1. Create a list of pressures `[1, 2, 3, 4, 5]` (atm).  
2. Compute volumes using the ideal gas law at T = 298 K, n = 1 mol, R = 0.08206 L·atm/(mol·K).  
   \[
   V = \frac{nRT}{P}
   \]  
3. Plot `P` vs `V` as a scatter plot with a line connecting the points.  
4. Label the axes and add a title.


# 7. Working with Data (Pandas Intro)

[Pandas](https://pandas.pydata.org/) is the go-to library for working with data in Python.  

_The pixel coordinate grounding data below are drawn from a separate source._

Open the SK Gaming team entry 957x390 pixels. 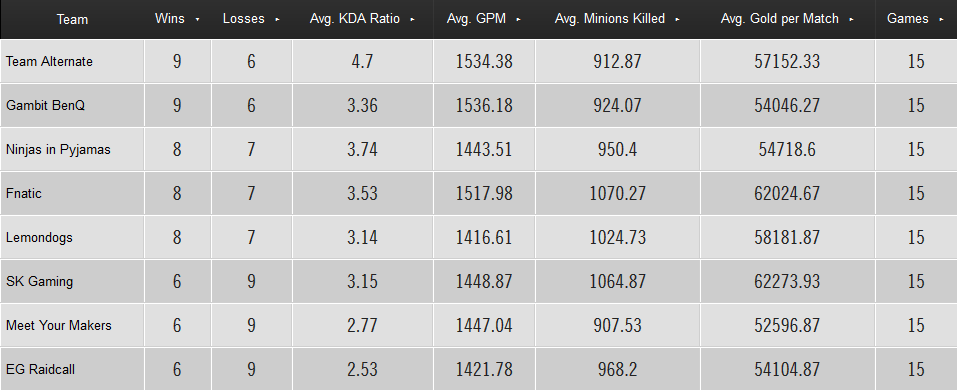(x=39, y=281)
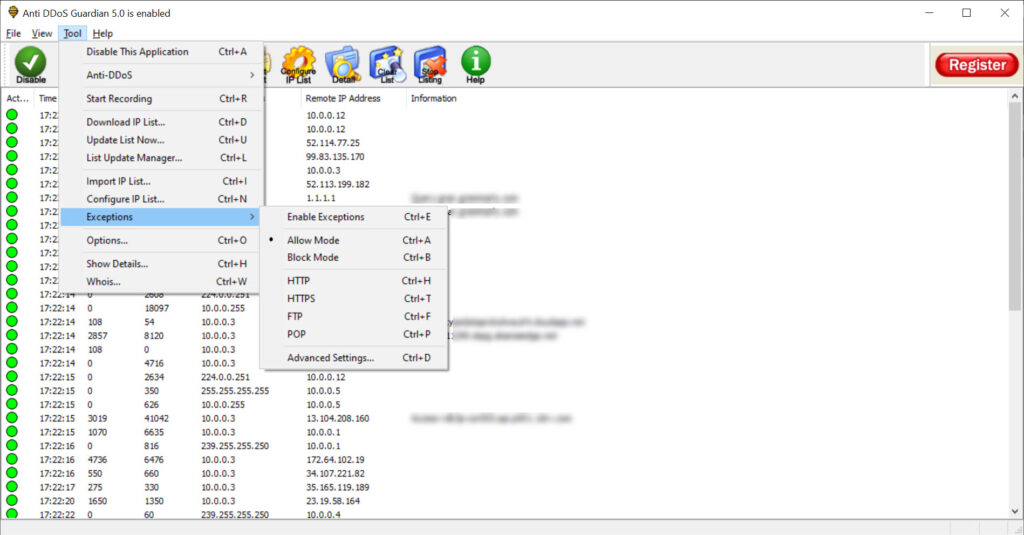Select Block Mode in Exceptions submenu
This screenshot has width=1024, height=535.
click(x=313, y=257)
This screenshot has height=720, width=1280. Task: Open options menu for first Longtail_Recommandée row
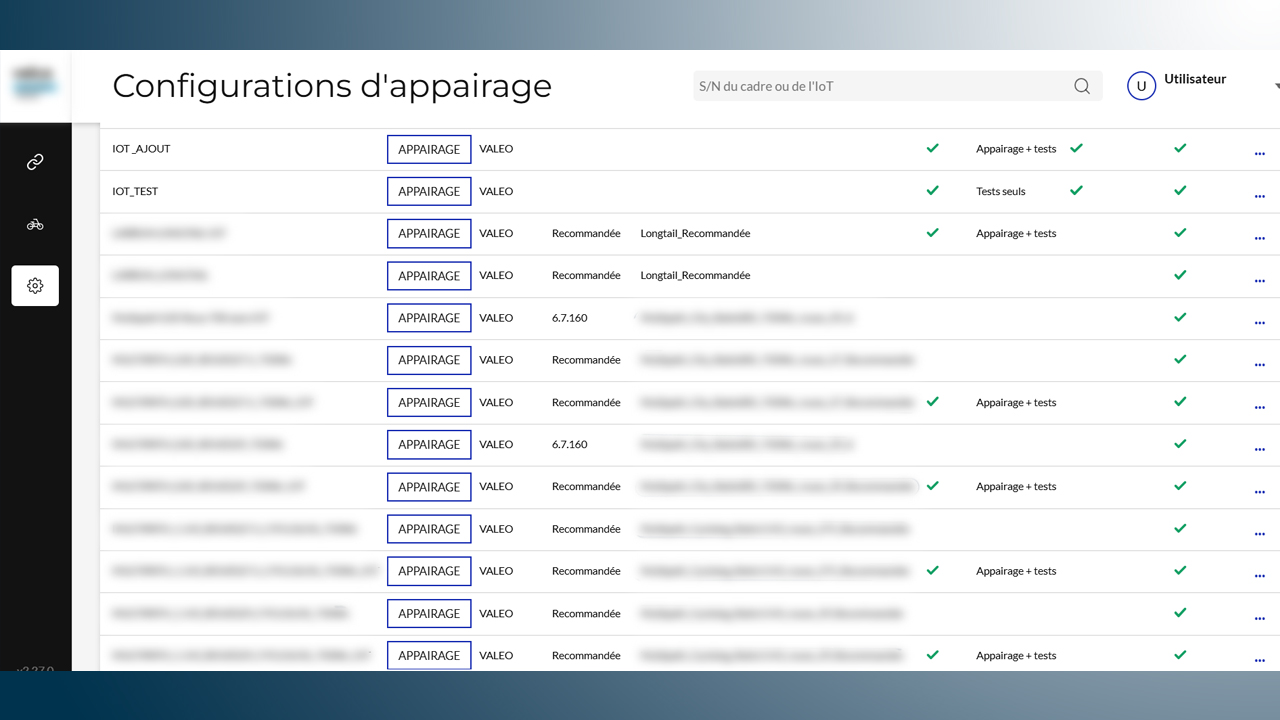click(x=1259, y=238)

- **DataFrame** = table (like Excel, but more powerful)  
- **Series** = a single column of data  


In [None]:
import pandas as pd

# Example: simple molecular dataset
data = {
    "Molecule": ["CO2", "H2O", "CH4", "O2"],
    "MW (g/mol)": [44.01, 18.02, 16.04, 32.00],
    "Boiling Point (°C)": [-78.5, 100, -161.5, -183.0],
    "Critical Temp (K)": [304.2, 647.0, 190.6, 154.6]
}

df = pd.DataFrame(data)
df


In [None]:
import pandas as pd

# Example: simple molecular dataset
data = {
    "Molecule": ["CO2", "H2O", "CH4", "O2"],
    "MW (g/mol)": [44.01, 18.02, 16.04, 32.00],
    "Boiling Point (°C)": [-78.5, 100, -161.5, -183.0],
    "Critical Temp (K)": [304.2, 647.0, 190.6, 154.6]
}

df = pd.DataFrame(data)
df


In [None]:
print("First few rows:\n", df.head())
print("\nData summary:\n", df.describe())
print("\nColumn names:", df.columns)

In [None]:
# Select a column
print(df["MW (g/mol)"])

# Select multiple columns
print(df[["Molecule", "Boiling Point (°C)"]])

# Select a row by index
print(df.loc[2])   # third row


In [None]:
# Find molecules heavier than 30 g/mol
heavy = df[df["MW (g/mol)"] > 30]
print(heavy)


In [None]:
df.plot(x="Molecule", y="Boiling Point (°C)", kind="bar", legend=False)
plt.ylabel("Boiling Point (°C)")
plt.title("Boiling Points of Molecules")
plt.show()


### Mini Exercise

1. Add a new column `"Density (g/L)"` with values `[1.98, 0.997, 0.717, 1.429]`.  
2. Filter the DataFrame to show only molecules with density > 1.0 g/L.  
3. Plot `"MW (g/mol)"` vs `"Critical Temp (K)"` as a scatter plot.